By Mike Pallin, President of The Floyd Wickman Team One of Floyd’s more famous sayings is, “There’s nothing special about special people. It’s what they do that makes them special.”
If I could be allowed, I would add my opinion that there’s nothing special about most special people. Some rare and unique individuals actually are born special. (Like Dominico Siciliano!) They are just born with an indescribable something that sets them apart from most of us ordinary folk. It could be called luck, or charisma, or personality, or gift of gab, or silver spoon - but success appears to come easily to them.
They don’t need training. They don’t need management. They don’t need motivation. They don’t need direction. And they don’t need to develop character. It all just happens for them.
They are one in a million.
If you are recruiting salespeople and one of these “naturals” falls into your lap, the smartest thing you can do is stay out of their way and do your best to keep them happy. Most importantly, keep in mind that these rare birds are the exception and not the rule. They are extraordinary. Look instead for the ordinary characteristics of successful people in your recruits, and help them apply these traits to the practice of real estate.
There are three qualities that stand out in ordinarily successful salespeople, and they are easy to spot when evaluating talent for your team. Success in real estate has nothing to do with age, race, gender, height, weight, looks, education, experience, IQ or birth sign. It does have to do with characteristics.
The first of these is reliability, something which cannot be taught or instilled in someone. It is either there or it isn’t.
Do they show up on time for the interview? Do they do their homework between interviews? Do they return your call or email or text? This may sound simple, but more business is lost due to a lack of reliability than for any other reason. Ask them for, and look for, evidence of reliability in their past.
An unreliable hire will cause you to spend half your life wondering where they are, apologizing for them, and cleaning up the mess they leave in their wake.
The second characteristic to look for is persistence. This one can’t be taught either. The rule of thumb in life, and especially in sales, is that persistence wins out over most difficulties. Persistence is about resiliency, the ability to bounce back quickly and not stay stopped by challenges, problems and obstacles. Persistence is about a willingness to keep trying even when you don’t feel like it. And persistence is about handling rejection with emotional maturity.

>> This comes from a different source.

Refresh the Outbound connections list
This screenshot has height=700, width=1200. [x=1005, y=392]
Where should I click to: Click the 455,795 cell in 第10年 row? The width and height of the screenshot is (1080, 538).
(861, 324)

Managing someone without persistence will require you to have a Masters degree in psychology and a PhD in motivation. Look for evidence of challenges met, obstacles overcome and problems solved in their past.
And the final characteristic or ordinary success is nice. Nice means pleasant. Affable. Likeable. Happy. Nice salespeople show that they care. Nice people are good company. Nice people are givers. Mean and grumpy will succeed, but only short term. And nice balances out the rough edges that can come with being persistent.
Real estate needs more nice people. Add persistent and reliable to nice, and you have a recipe for ordinary success.